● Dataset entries
▼

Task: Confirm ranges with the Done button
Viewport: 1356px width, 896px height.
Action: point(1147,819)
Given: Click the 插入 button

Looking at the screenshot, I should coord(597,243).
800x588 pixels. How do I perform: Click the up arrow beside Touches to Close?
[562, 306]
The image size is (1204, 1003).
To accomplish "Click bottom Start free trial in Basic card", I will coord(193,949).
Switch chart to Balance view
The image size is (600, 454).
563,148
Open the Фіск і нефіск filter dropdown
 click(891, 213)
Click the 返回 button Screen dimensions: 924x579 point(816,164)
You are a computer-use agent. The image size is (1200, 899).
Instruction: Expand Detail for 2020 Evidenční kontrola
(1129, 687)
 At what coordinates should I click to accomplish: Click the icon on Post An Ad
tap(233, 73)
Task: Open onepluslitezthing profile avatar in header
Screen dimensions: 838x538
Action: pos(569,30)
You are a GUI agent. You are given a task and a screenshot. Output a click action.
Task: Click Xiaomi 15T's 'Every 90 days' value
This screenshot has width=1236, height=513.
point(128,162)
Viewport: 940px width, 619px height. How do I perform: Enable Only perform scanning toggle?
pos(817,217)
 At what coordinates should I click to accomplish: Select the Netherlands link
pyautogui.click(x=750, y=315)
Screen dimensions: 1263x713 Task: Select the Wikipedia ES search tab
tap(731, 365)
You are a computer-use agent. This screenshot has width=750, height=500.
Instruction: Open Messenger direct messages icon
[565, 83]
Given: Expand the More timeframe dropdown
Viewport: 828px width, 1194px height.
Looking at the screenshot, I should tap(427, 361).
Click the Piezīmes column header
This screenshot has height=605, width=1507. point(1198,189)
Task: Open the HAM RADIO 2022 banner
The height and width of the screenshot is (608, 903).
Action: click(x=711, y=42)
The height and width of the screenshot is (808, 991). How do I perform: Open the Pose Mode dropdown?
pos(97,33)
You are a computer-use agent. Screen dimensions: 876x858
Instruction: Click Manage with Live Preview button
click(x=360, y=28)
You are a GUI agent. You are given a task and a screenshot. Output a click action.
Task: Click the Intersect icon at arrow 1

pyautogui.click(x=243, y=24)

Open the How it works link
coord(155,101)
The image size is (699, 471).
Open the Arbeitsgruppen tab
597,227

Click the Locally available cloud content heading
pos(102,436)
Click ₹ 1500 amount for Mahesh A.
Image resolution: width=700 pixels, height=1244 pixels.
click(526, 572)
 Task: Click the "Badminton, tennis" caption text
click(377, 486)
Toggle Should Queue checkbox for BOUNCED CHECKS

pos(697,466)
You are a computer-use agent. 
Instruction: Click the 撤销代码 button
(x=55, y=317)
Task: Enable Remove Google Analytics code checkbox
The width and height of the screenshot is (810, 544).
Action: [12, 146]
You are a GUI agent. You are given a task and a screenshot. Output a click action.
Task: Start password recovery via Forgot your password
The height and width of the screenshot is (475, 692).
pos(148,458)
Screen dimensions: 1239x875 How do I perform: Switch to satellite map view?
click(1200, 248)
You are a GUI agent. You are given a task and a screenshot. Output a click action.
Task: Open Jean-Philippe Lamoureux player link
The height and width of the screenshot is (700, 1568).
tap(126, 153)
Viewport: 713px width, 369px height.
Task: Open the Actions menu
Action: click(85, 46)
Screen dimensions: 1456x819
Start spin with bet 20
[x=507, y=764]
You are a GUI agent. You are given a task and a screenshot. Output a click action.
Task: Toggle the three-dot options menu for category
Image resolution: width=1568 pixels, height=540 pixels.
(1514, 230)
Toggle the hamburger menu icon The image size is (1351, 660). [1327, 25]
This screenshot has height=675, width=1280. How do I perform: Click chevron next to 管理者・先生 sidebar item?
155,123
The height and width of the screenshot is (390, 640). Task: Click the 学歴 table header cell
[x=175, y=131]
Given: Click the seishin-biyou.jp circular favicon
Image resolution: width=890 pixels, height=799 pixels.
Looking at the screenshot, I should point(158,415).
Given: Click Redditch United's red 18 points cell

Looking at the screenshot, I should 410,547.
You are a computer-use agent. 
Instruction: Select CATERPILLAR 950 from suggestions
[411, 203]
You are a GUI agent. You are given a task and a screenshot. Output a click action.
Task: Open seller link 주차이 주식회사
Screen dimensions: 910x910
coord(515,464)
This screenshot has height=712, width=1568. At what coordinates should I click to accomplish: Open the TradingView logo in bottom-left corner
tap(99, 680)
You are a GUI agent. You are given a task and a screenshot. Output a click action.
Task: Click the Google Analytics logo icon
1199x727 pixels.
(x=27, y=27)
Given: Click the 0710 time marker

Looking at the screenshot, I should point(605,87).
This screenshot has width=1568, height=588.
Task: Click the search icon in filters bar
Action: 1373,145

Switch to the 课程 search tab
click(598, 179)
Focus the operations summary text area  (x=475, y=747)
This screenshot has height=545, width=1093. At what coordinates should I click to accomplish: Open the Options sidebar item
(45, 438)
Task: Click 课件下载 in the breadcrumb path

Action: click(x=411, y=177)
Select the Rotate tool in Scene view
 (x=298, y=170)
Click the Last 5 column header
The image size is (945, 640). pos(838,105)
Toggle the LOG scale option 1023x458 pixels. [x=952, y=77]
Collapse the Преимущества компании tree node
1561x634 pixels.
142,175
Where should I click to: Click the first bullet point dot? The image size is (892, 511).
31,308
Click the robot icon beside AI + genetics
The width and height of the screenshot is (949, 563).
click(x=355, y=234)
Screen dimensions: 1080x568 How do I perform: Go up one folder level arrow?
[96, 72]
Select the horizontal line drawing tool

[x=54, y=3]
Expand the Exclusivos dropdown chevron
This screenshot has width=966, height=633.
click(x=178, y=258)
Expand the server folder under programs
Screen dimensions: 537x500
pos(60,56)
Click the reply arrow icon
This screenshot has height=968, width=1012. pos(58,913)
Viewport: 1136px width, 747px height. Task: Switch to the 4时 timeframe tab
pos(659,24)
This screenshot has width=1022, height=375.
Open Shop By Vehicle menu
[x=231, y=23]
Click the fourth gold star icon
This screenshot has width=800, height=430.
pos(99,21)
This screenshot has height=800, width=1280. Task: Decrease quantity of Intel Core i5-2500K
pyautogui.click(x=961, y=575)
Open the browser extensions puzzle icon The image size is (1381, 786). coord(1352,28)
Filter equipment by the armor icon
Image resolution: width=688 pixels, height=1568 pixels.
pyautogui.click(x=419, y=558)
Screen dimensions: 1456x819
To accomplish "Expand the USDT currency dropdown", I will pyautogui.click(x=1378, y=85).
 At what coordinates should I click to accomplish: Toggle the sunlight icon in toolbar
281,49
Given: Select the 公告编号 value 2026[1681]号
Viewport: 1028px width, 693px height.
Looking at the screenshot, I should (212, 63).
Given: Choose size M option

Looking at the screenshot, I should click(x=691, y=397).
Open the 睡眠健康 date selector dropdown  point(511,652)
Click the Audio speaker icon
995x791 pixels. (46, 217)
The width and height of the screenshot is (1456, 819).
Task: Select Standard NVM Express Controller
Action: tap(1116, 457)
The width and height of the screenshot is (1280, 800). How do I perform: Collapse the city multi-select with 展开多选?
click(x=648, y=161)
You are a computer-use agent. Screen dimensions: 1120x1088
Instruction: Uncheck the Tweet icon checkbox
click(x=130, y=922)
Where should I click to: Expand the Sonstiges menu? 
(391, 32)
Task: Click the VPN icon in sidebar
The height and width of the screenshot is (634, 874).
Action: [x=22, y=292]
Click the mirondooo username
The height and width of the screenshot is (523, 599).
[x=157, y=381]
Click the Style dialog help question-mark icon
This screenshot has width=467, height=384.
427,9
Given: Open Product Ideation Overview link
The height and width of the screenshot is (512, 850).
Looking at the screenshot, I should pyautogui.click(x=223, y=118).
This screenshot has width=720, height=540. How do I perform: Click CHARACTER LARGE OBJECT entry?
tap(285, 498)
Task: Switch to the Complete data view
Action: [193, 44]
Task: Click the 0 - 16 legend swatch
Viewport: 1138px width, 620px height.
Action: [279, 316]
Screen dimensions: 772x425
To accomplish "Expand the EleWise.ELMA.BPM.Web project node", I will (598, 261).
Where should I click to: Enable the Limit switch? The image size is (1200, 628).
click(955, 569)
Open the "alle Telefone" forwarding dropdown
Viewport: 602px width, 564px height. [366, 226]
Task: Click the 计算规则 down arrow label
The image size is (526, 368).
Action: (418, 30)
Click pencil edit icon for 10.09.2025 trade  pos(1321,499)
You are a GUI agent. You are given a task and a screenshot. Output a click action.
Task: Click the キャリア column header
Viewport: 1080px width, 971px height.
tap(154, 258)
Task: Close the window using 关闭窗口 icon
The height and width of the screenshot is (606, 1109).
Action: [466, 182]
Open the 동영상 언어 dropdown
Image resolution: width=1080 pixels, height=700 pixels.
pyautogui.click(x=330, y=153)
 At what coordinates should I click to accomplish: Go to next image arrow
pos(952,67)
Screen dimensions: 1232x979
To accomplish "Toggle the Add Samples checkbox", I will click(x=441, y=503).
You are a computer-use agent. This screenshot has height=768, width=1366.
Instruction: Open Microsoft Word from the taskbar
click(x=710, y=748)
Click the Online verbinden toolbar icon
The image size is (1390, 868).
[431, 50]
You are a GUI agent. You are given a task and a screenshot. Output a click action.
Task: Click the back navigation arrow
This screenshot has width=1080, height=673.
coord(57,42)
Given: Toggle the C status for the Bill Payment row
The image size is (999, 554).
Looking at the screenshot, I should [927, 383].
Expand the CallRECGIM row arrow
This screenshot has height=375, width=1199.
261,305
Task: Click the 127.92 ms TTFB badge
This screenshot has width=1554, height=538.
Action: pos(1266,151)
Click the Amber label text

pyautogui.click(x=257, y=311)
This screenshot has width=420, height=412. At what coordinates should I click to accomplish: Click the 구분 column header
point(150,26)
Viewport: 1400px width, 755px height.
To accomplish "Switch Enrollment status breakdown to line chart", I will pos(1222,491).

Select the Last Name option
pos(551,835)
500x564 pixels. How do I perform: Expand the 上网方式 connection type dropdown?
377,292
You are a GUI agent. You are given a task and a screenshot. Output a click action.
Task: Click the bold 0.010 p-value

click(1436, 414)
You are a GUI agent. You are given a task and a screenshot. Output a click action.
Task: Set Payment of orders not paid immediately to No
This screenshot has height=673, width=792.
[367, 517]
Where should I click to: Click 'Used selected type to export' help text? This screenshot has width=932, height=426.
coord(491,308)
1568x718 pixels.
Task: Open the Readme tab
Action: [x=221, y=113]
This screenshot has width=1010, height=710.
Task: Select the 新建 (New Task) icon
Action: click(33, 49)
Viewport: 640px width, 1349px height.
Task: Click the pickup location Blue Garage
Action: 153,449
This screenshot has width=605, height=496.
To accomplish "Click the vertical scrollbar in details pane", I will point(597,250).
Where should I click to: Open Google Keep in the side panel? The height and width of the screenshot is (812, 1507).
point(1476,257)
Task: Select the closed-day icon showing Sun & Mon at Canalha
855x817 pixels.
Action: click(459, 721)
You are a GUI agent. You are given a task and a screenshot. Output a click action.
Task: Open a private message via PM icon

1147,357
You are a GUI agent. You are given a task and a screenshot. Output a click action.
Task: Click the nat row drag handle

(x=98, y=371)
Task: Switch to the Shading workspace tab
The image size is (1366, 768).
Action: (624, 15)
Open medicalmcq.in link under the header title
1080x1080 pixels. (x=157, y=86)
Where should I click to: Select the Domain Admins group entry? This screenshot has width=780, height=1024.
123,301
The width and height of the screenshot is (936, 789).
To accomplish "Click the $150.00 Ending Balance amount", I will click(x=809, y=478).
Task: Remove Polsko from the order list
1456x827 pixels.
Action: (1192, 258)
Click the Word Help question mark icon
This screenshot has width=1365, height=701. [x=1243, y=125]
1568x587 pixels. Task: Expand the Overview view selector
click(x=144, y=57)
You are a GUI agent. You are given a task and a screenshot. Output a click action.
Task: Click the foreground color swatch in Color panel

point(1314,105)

▲

● GOAL OF THE EXERCISE
Of all the entries above, retype exactly the lines from the line with "The width and height of the screenshot is (1280, 800)." to the line with "Task: Click the VPN icon in sidebar", both included, and no others.

● SOLUTION FOR THIS TASK
The width and height of the screenshot is (1280, 800). How do I perform: Collapse the city multi-select with 展开多选?
click(x=648, y=161)
You are a computer-use agent. Screen dimensions: 1120x1088
Instruction: Uncheck the Tweet icon checkbox
click(x=130, y=922)
Where should I click to: Expand the Sonstiges menu? 
(391, 32)
Task: Click the VPN icon in sidebar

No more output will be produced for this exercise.